**Data supplied:**
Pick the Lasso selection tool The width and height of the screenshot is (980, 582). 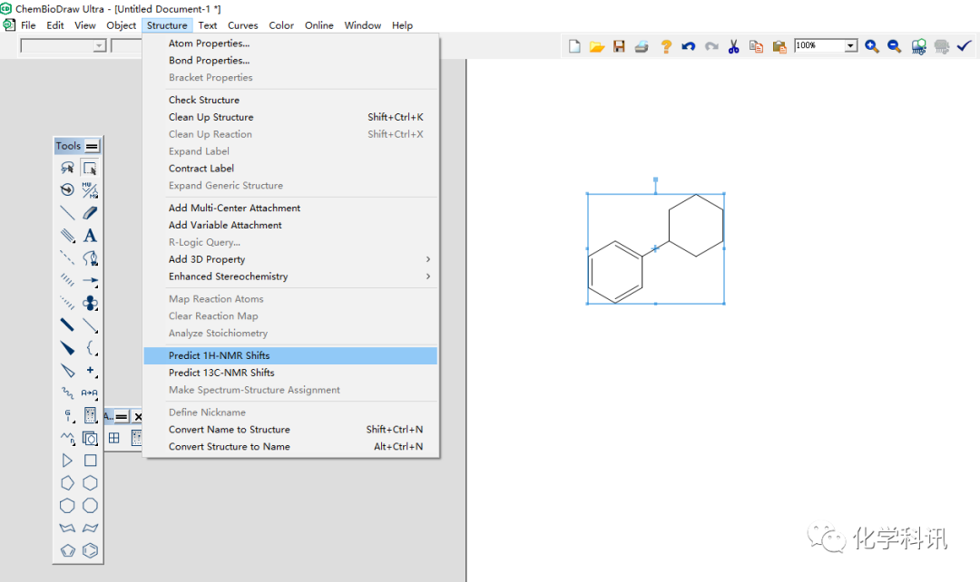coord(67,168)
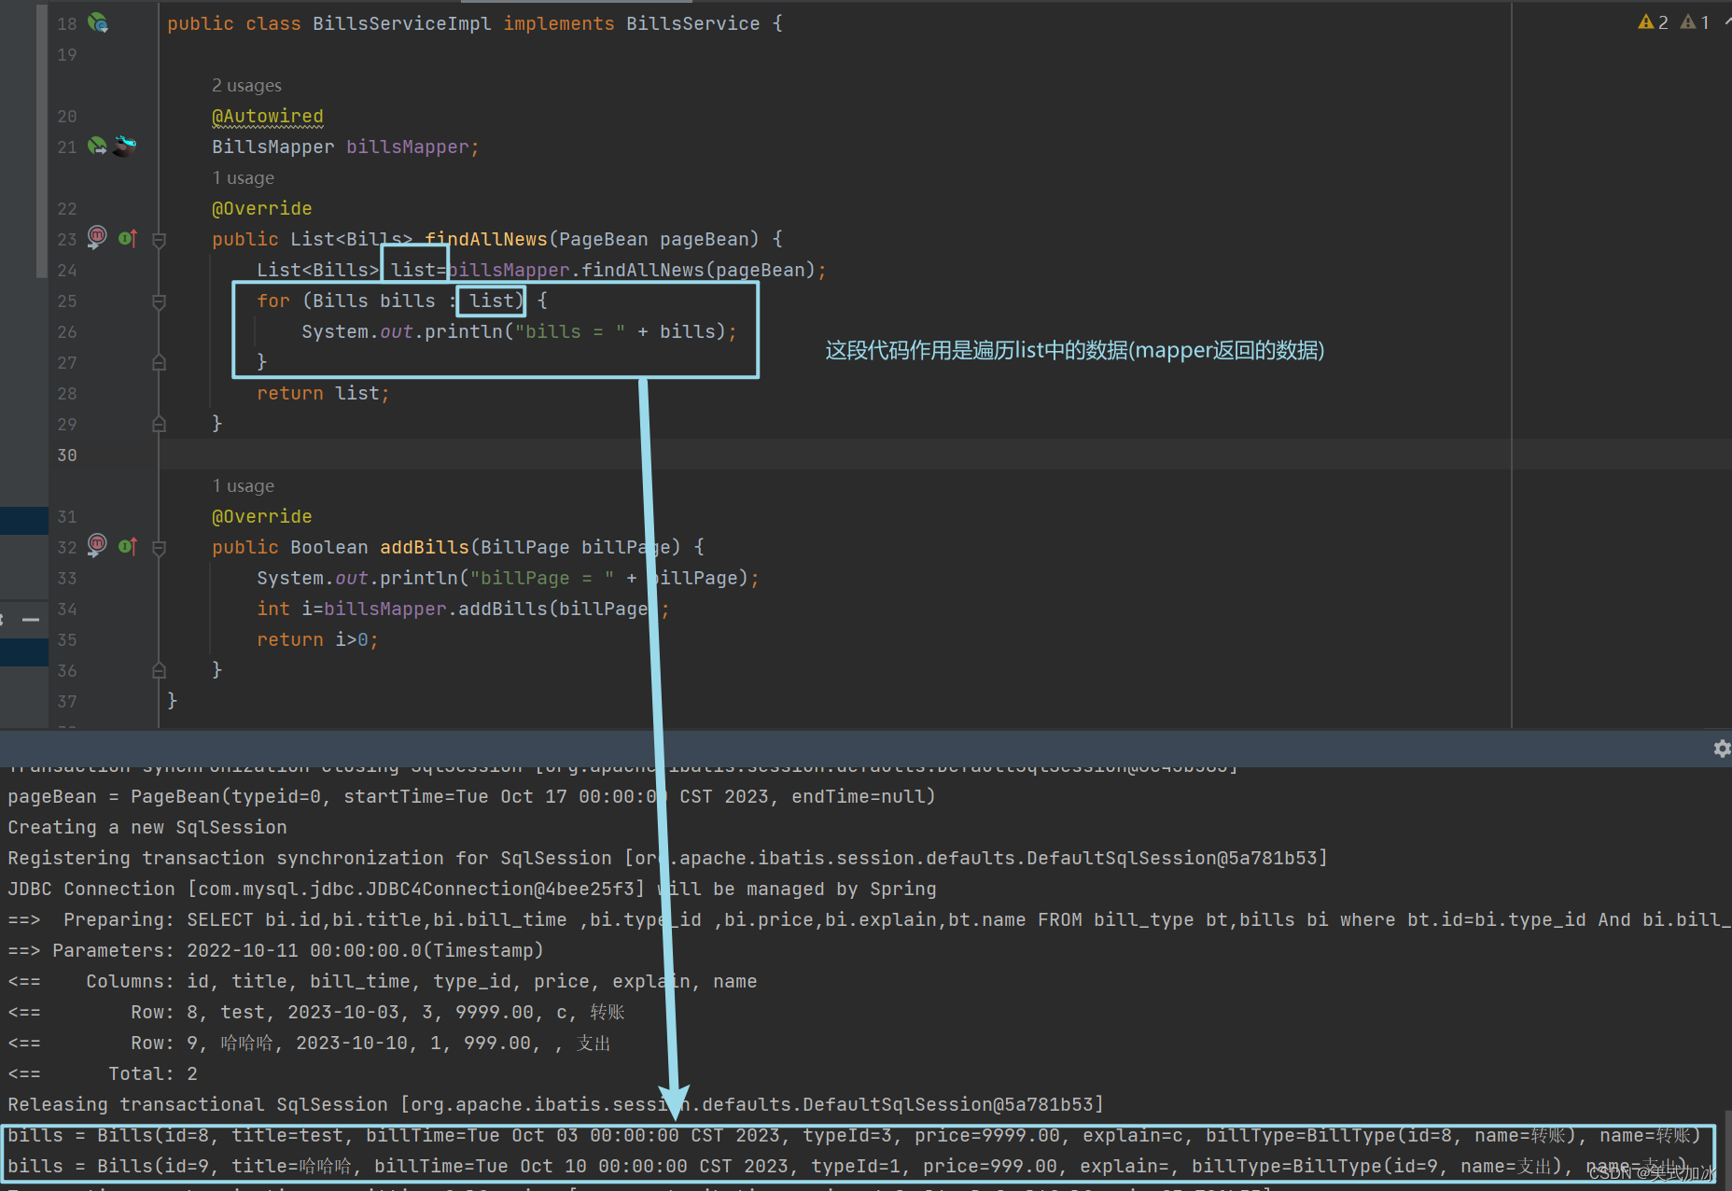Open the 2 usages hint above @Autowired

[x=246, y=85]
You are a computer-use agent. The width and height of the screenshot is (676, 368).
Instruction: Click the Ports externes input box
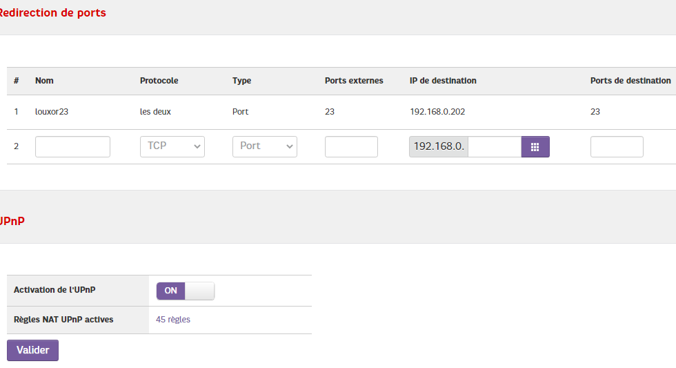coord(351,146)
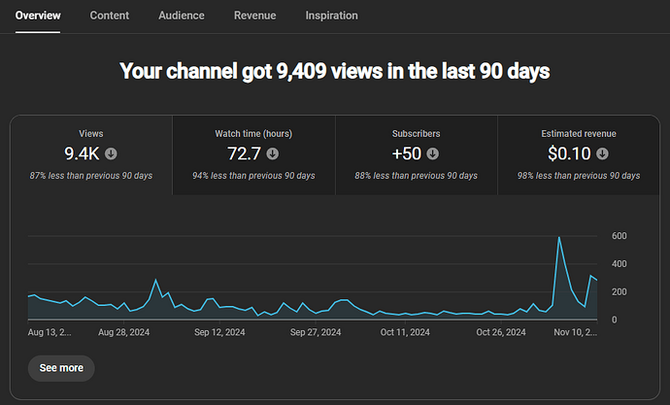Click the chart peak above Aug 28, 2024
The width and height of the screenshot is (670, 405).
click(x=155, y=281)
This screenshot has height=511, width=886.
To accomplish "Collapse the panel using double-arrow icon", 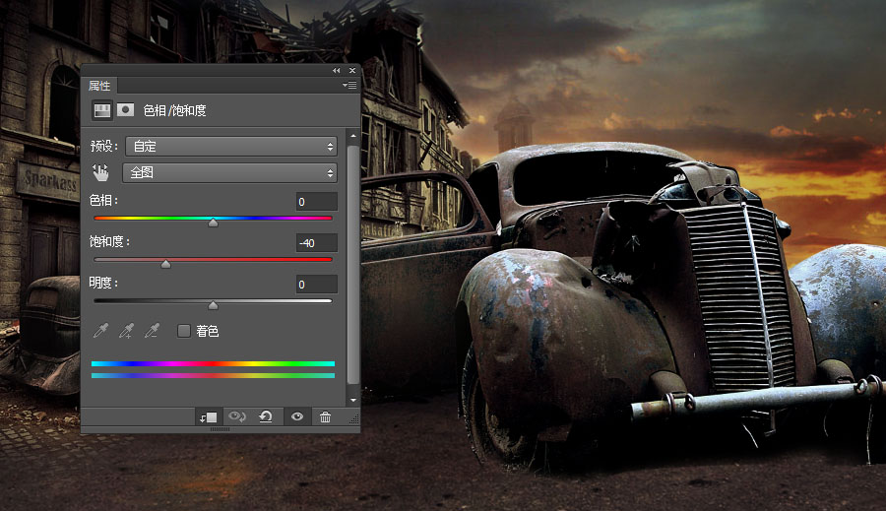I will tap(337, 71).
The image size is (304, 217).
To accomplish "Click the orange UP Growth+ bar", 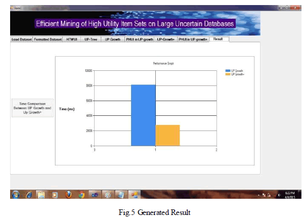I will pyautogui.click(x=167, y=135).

==

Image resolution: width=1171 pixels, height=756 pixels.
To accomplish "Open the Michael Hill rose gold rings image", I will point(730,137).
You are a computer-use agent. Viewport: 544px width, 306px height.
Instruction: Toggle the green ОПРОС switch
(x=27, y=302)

**Exercise details:** Find every line in the rows above that contains the word "computer" and copy each one out. Case counts, so match capital and lowercase letters precisely.

**Result below:**
You are a computer-use agent. The width and height of the screenshot is (676, 368).
You are a computer-use agent. Viewport: 544px width, 306px height.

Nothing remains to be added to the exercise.